▶ **TEXT SECTION**
Class 9 Maths Ganita Manjari Chapter 4 Exercise 4.1 Solutions: Exploring Algebraic Identities
Class 9 Maths Ganita Manjari Chapter 4 Exercise 4.1 Solutions explain the identity (a + b)² = a² + 2ab + b² through binomial square expansion, algebraic expressions and quick numerical square calculations.
Algebra becomes easier when students recognise patterns instead of expanding every expression from the beginning. Class 9 Maths Ganita Manjari Chapter 4 Exercise 4.1 Solutions introduce the identity a plus b whole square, written as (a + b)² = a² + 2ab + b². This identity helps students expand binomials, simplify calculations and understand the first major idea in algebraic identities Class 9.
In Ganita Manjari Class 9 Chapter 4 Exercise 4.1, students apply this identity to expressions such as (7x + 4y)², (2.5p + 1.5q)² and binomials with fractional terms. The same method is also used to calculate squares like 64², 105² and 205² without direct multiplication. These Class 9 Maths Chapter 4 Exercise 4.1 Solutions from Exploring Algebraic Identities Exercise 4.1 give step-by-step Class 9 Maths algebraic identities answers for binomial square expansion Class 9 and expanding algebraic expressions Class 9.

▶ **TASK MATERIAL**

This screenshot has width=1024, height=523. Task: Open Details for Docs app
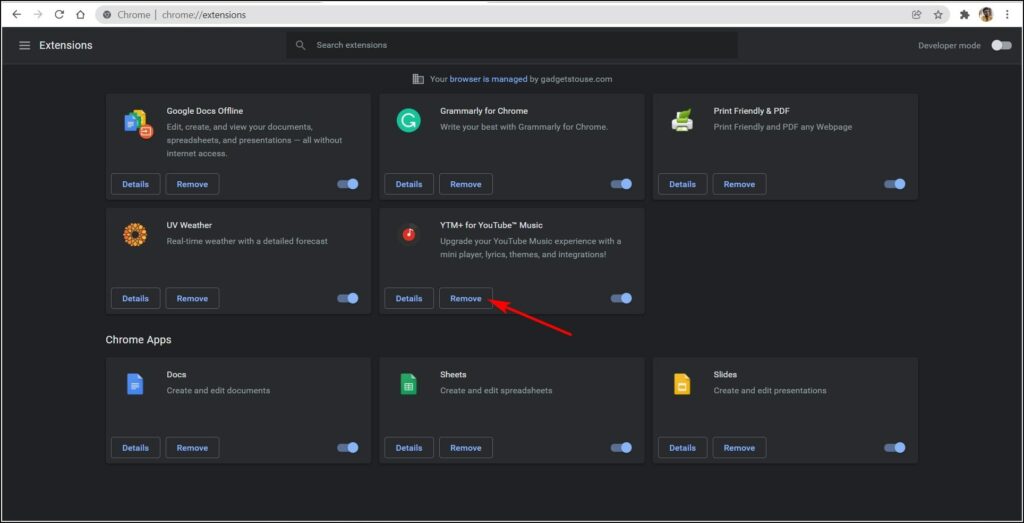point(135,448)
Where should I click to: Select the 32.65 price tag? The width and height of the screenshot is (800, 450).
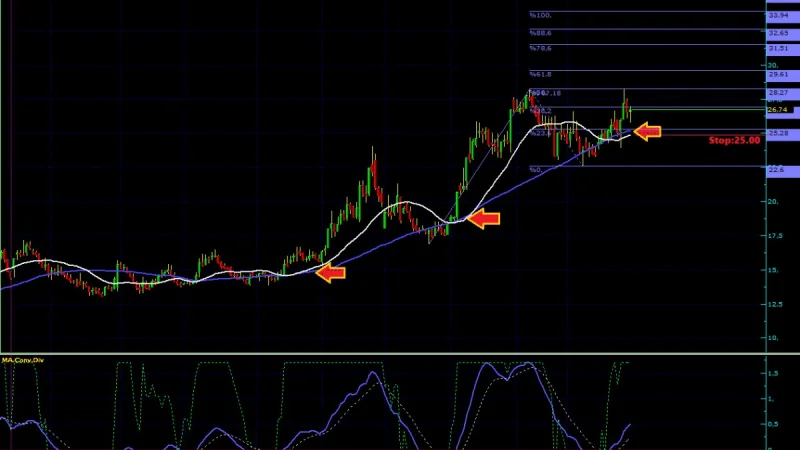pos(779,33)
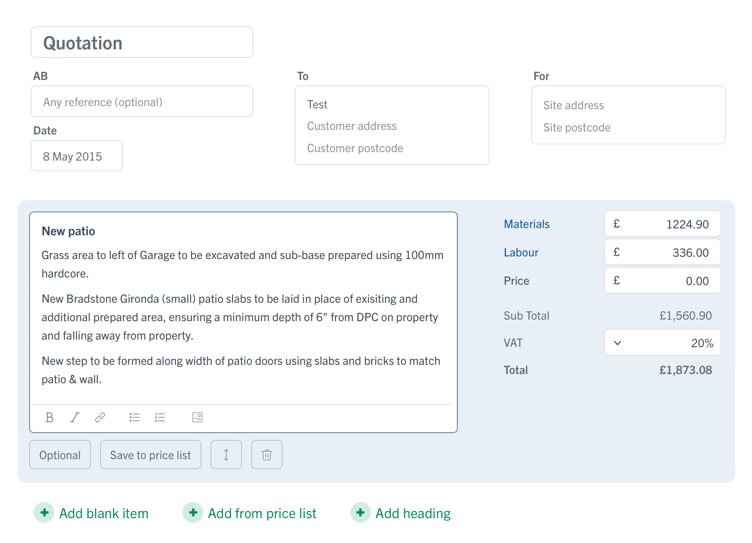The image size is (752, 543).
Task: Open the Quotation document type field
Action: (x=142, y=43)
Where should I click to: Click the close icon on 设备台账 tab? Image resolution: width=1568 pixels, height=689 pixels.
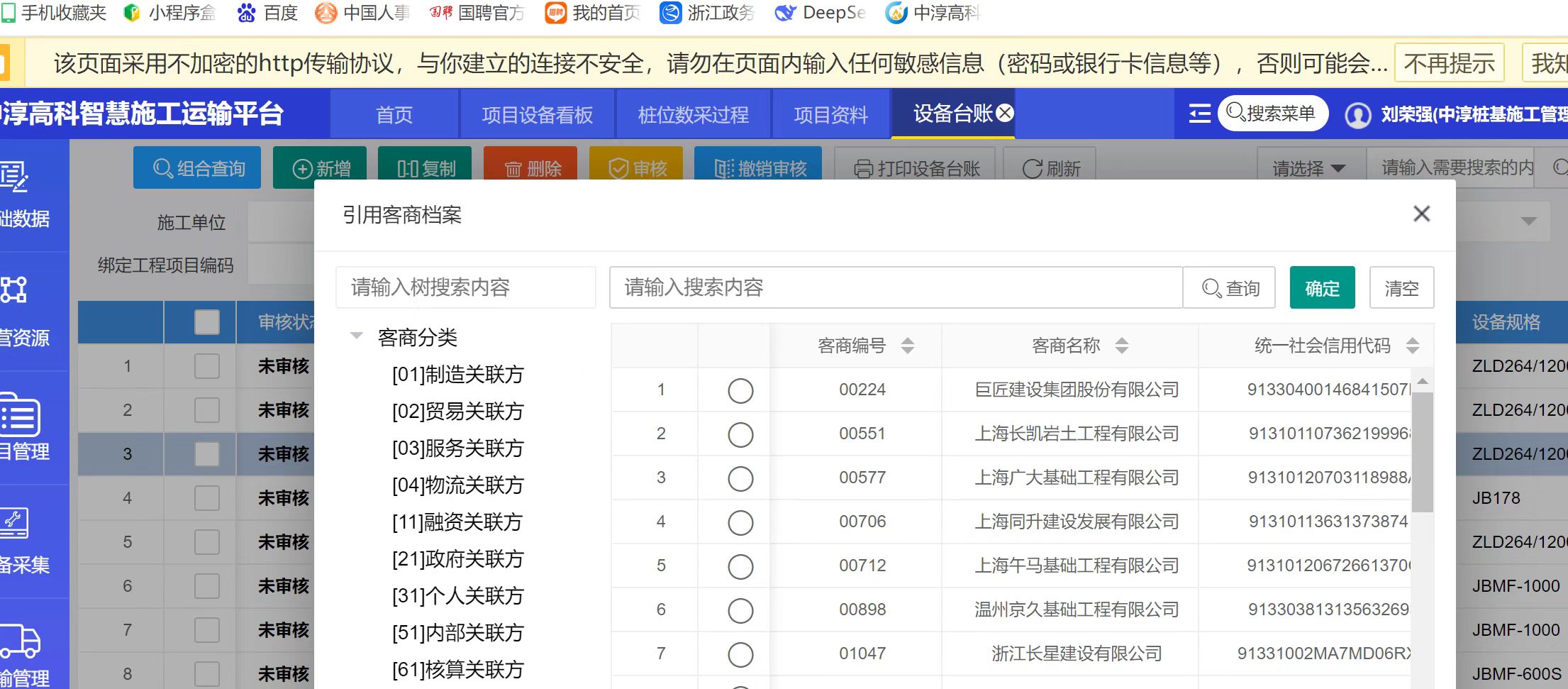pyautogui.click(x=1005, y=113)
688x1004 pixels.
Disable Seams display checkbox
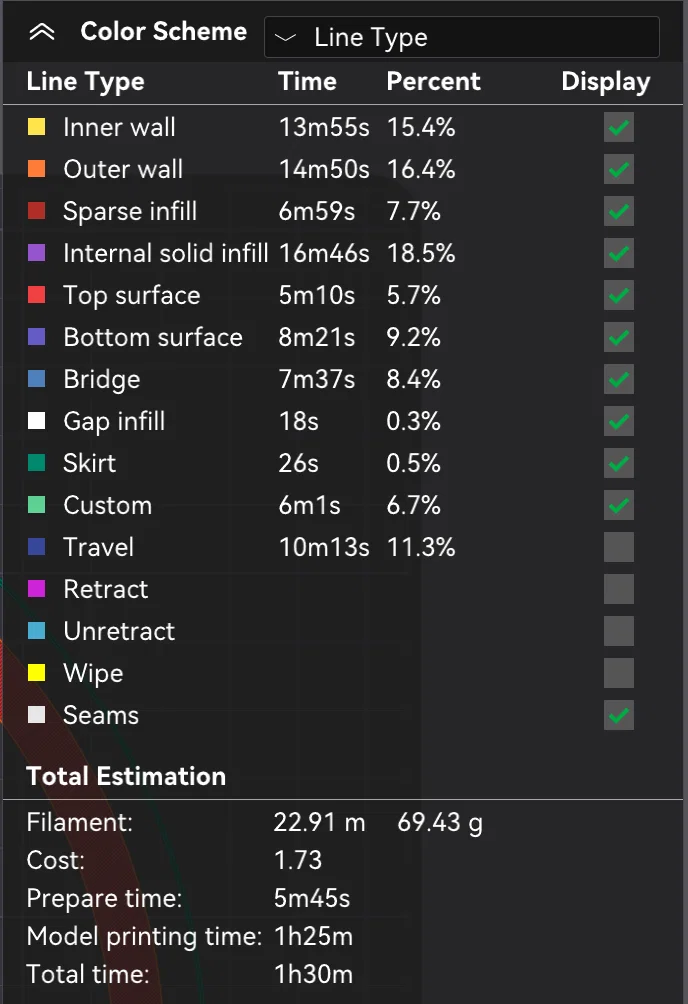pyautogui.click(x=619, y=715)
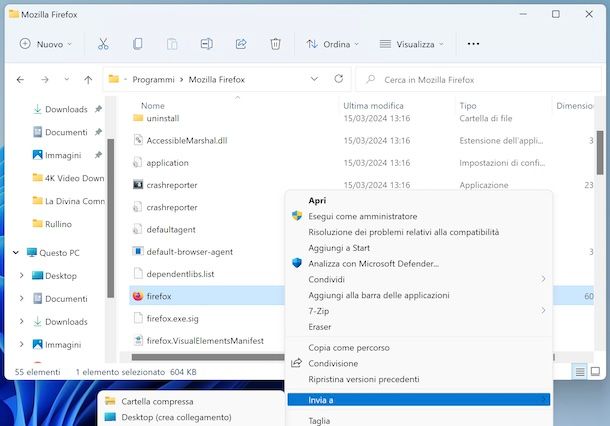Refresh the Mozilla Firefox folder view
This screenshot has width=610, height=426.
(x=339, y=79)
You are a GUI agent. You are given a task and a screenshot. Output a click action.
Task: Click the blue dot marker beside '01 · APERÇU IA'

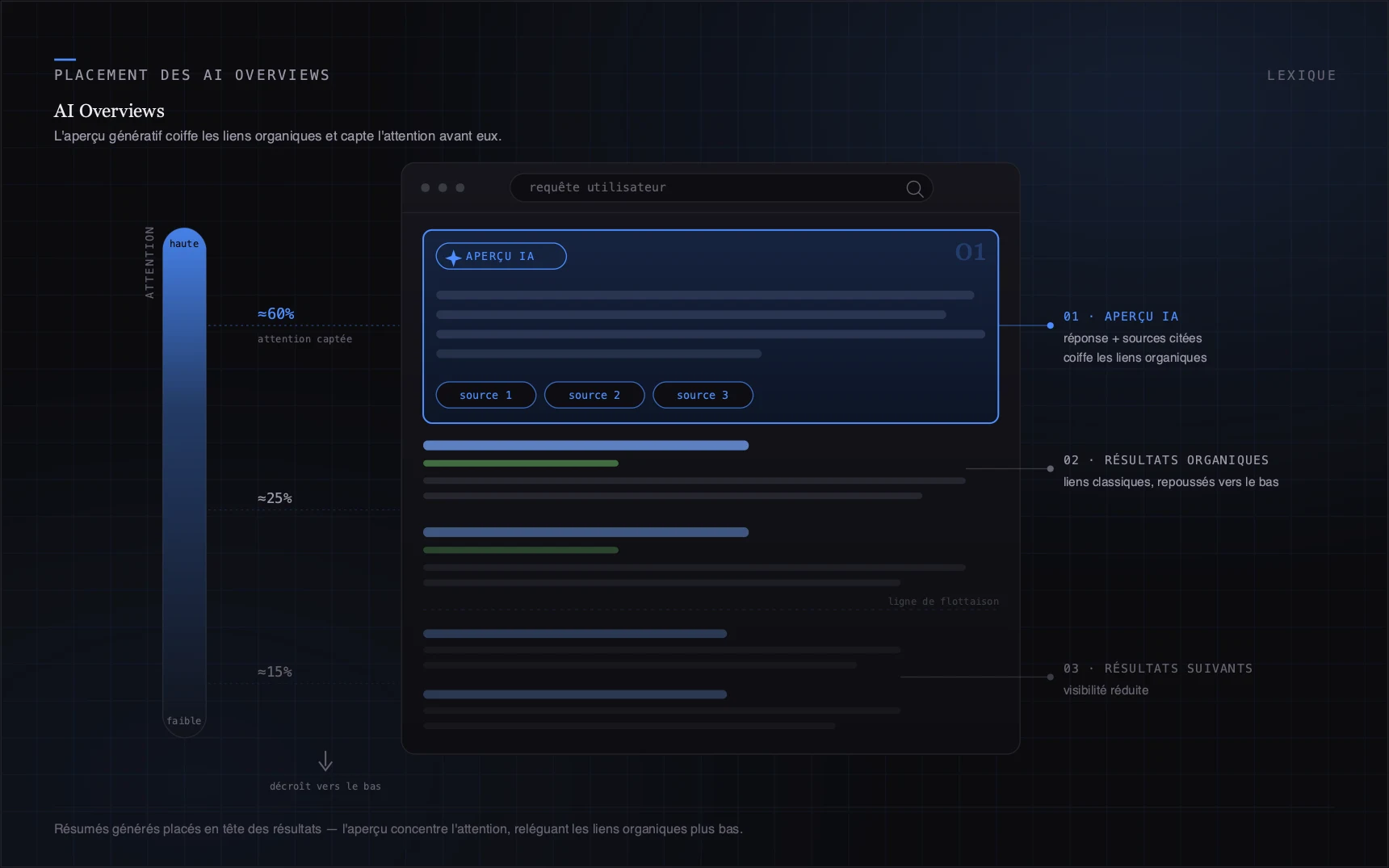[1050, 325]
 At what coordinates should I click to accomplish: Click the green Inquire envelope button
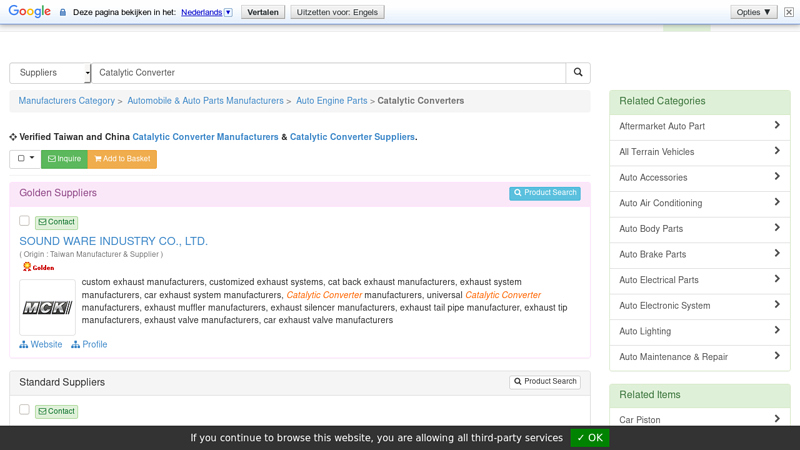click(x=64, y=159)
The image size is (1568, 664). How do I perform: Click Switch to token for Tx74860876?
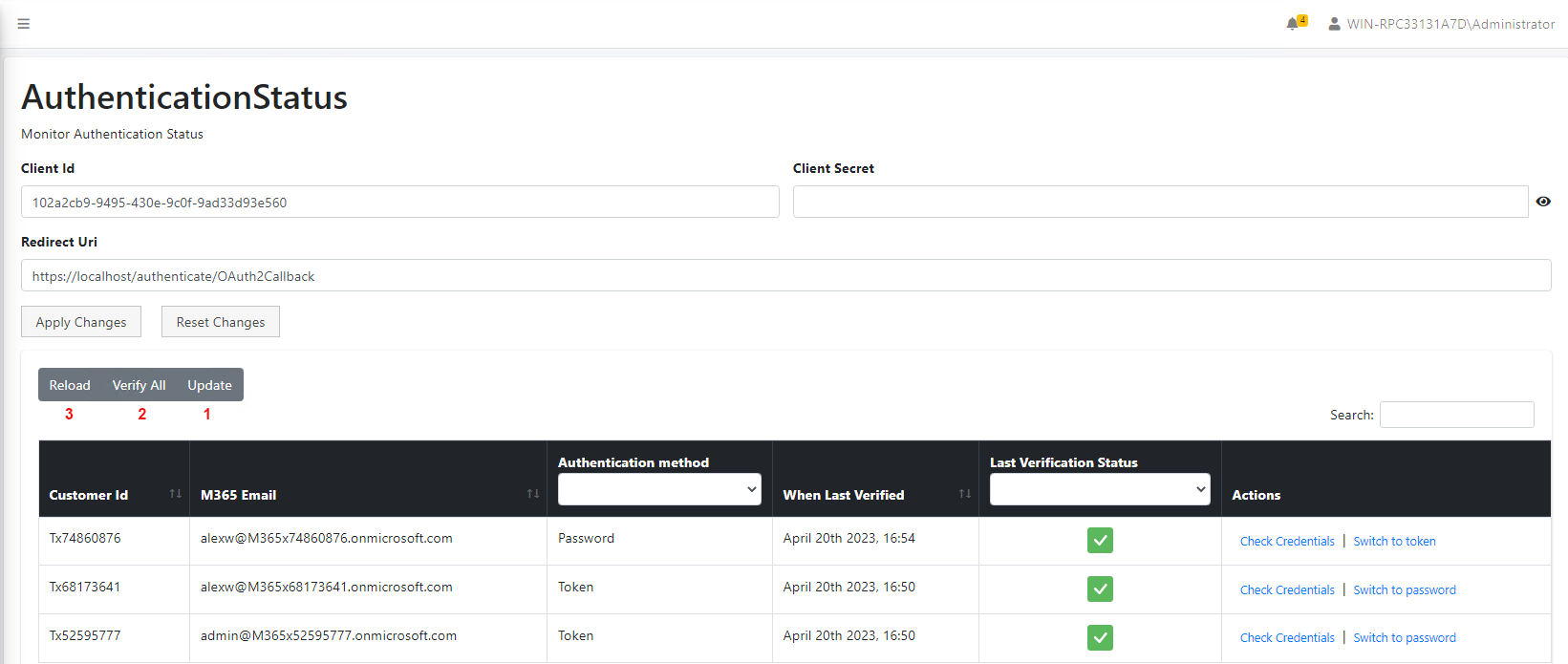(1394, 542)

▶ **EXERCISE TASKS**
(A) According to the page on Exercise 4.1 solutions, which squares are calculated with the identity instead of direct multiplication?
(B) In the entries, increase every coordinate in the answers by 5 and repeat everything from the line containing "The image size is (1568, 664)." down to the end of the entries, requests included. Leave out the pictures.

▶ **RESPONSE LIST**
(A) 64², 105² and 205².

(B)
The image size is (1568, 664). How do I perform: Click Switch to token for Tx74860876?
(1399, 547)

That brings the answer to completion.